25. The method of claim 3, wherein:

the water treatment facility comprises one or more reverse osmosis filters;
treating the water in order to substantially remove dissolved inorganic solids from the water comprises passing the water through the one or more reverse osmosis filters.

26. The method of claim 1, further comprising:

determining a pore volume of a portion of the subsurface formation through which the treated water is circulated; and
circulating the treated water from an injection pump through the subsurface formation over time in a volume that represents about 2 to 6 times the determined pore volume.

27. The method of claim 26, wherein testing the water after the water has been treated comprises testing the water after at least two pore volumes of water have been circulated through the subsurface formation for compliance with regulatory ground water standards.

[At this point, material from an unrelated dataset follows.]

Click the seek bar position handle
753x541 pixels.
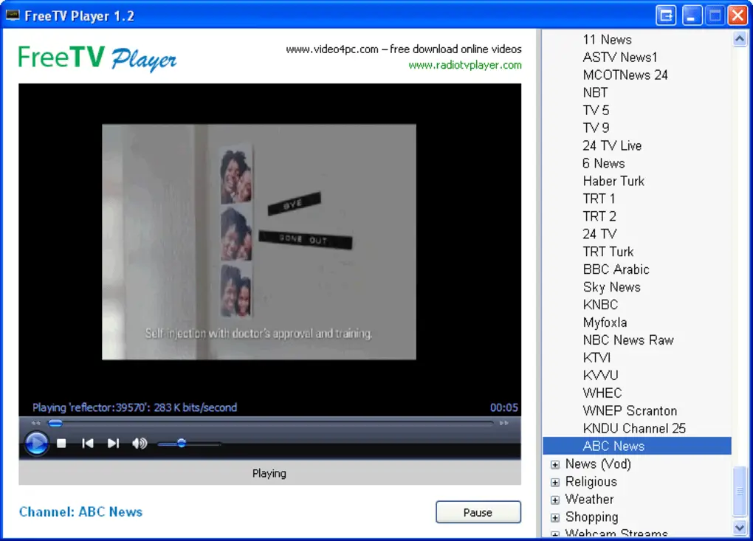click(x=55, y=424)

28. The method of claim 27, wherein the regulatory ground water standards comprise regulations of an environmental regulatory body of the State of Colorado.

29. The method of claim 27, further comprising:

discontinuing circulating the treated water upon determining that regulatory ground water standards for water in the subsurface formation have been met.

30. The method of claim 3, further comprising:

allowing the subsurface formation to cool after producing the hydrocarbon fluids for a predetermined period of time and before circulating the water into the water injection wells.

31. The method of claim 2, further comprising:

converting one or more of the plurality of hydrocarbon production wells into the one or more water production wells.

32. A method for treating water at a water treatment facility, the water having been circulated through a subsurface formation in a shale oil development area, and the subsurface formation comprising shale that has been spent due to pyrolysis of formation hydrocarbons, the method comprising:

receiving the water at the water treatment facility;
treating the water at the water treatment facility in order to (i) substantially separate oil from the water, (ii) substantially remove organic materials from the water, (iii) substantially reduce hardness and alkalinity of the water, (iv) substantially remove dissolved inorganic solids from the water, and (v) substantially remove suspended solids from the water, thereby providing treated water;
delivering the treated water to a pump; and
re-injecting the treated water into the subsurface formation to leach out contaminants from the spent shale.

33. The method of claim 32, further comprising testing the water following treatment.

34. The method of claim 33, wherein the contaminants comprise organic compounds, heavy metal compounds, and ionic species.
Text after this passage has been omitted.